There's a knock on the door—a three-tap soft knock that makes my heart skip beats for reasons I'm not ready to admit. I know that knock.
"Mac," I whisper, though "Thomas MacAllister" is the name that suits all these years later. The retired detective who botched my aunt's case. A man who tips on guilt and carries his failures around like a second skin. For all his broken pieces, Mac has something I need: answers.
My feet drag across creaking boards to the door. When I push it open, he stands in the way—broad-shouldered and tall, his face a topographic map of regret. His gray hair stands up where worried hands have combed through it, and those same hands now fill the pockets of his dirty jacket. He doesn't say anything at first, only studies me like a crime scene that he's attempting to read.

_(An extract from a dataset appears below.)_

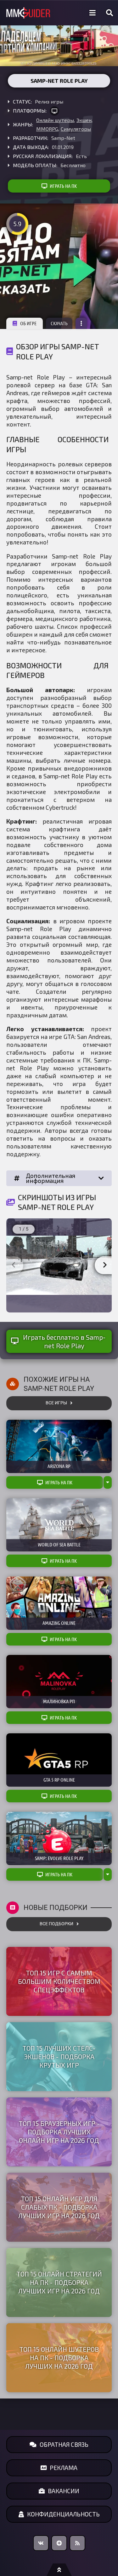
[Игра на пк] (54, 111)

"You don't belong here, Ellie," he finally growls, his voice like crushed gravel.
"Hilarious," I say, sidestepping into silent offer of space. "I thought I was the one who quit."

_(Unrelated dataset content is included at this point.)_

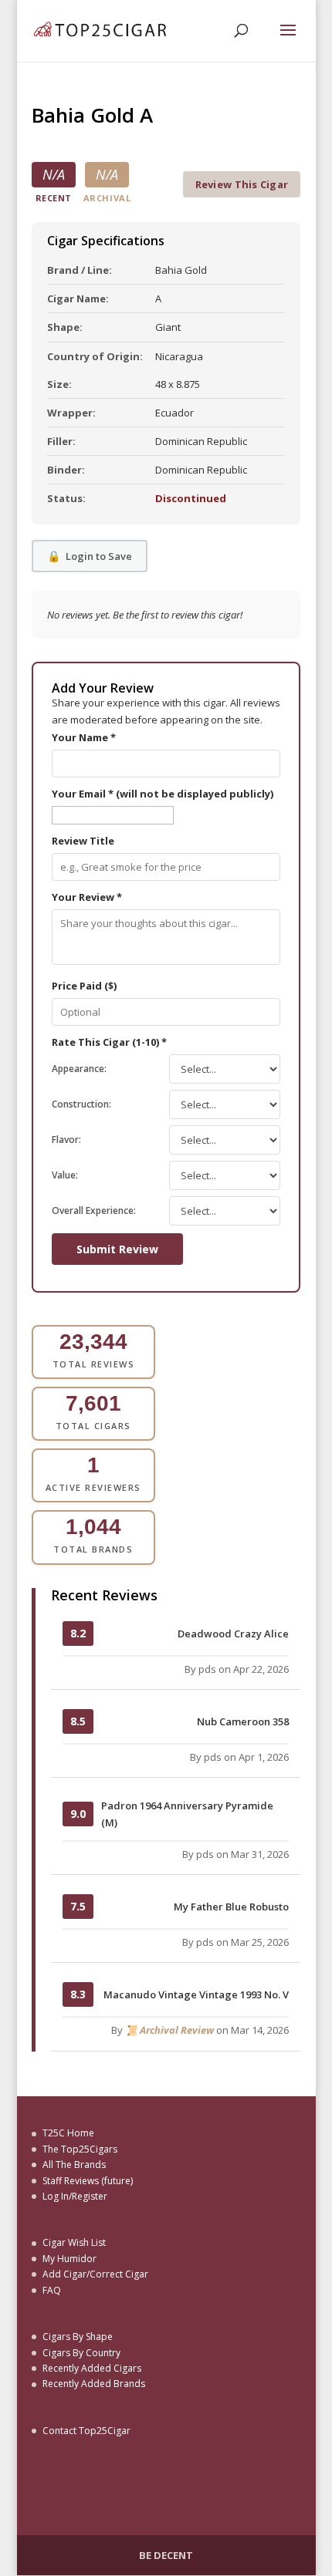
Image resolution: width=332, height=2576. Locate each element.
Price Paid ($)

He stands where he is, his eyes scanning over my shoulder as if for the exit signs.
"This place hasn't changed," he grumbles, but we both know he means it about something more than frayed wallpaper or clogged corners.
I face back toward the desk where Mom's journal is, without pausing to check if he follows me. "I'm not going to tell you to go away, Mac. But you might want to think twice about wading any deeper."
His boots creak on the floorboards as he steps in reluctantly. His eyes are on the journal, then on my face.
"You can't trust anyone here," he mutters, barely loud enough to be heard. "Not even me."
I smile, even though there is nothing funny here. "You might be the only honest man in Haven's Cove, Mac. You take ownership of your lies from the beginning."
A silence between us, pulled as tight as the fishing line. When he finally speaks, his voice shakes. "I shouldn't help you. This town—Christ, Ellie—it's built on bones and bullshit."
"I know."
I slam the journal closed with a crack that startles him. The words are burned into my brain. The lies. The secrets. And one truth: Clara did not vanish. She was taken.
"Then why come back?" Mac asks, something close to pleading in his tone.
I stare at him, really look, for the first time since I came back to this trap of a town. "Because someone has to get to the bottom of this thing. And you're the only one who can help me."
He takes a breath, his shoulders dipping as though he's just carried an extra load. I see the years of guilt in how he stands, in how he can't look at me. He doesn't want this—not to awaken old wounds or face what he tried to drown in alcohol. But Mac can't refuse me. He never could.
"Alright," he permits, resignation pulling on the word. "But we do it my way. No stunts. No riling up hornet's nests until we know what we've got. You hear me?"
I give a nod, but we both know it's a lie. Mac might've once had a badge, but I've come to follow streams of blood wherever they lead. No matter how many doors I have to force open.
The truth is hidden in this town's rotten center, rotting there for decades in the darkness. And I'm here to excise it.
Outside, there is a tempest howl of wind through warped window frames and a trembling of glass too frequently witness to storm. The tide comes in. Those remains might have been washed up on the beach, but whatever pulled them on has waited out there down below in fog and shadow.
The Ferryman watches. So do I.
I stand in front of the window once more. Twilight creeps into the sky as the lighthouse stands dark against the approaching night. Out there, somewhere, truth is waiting. But Haven's Cove will not yield its secrets without a fight.
The Ferryman will not let me find them without a fight.
And I'm ready for that fight. I have to be. The clock keeps ticking, and the tide does not care about anyone.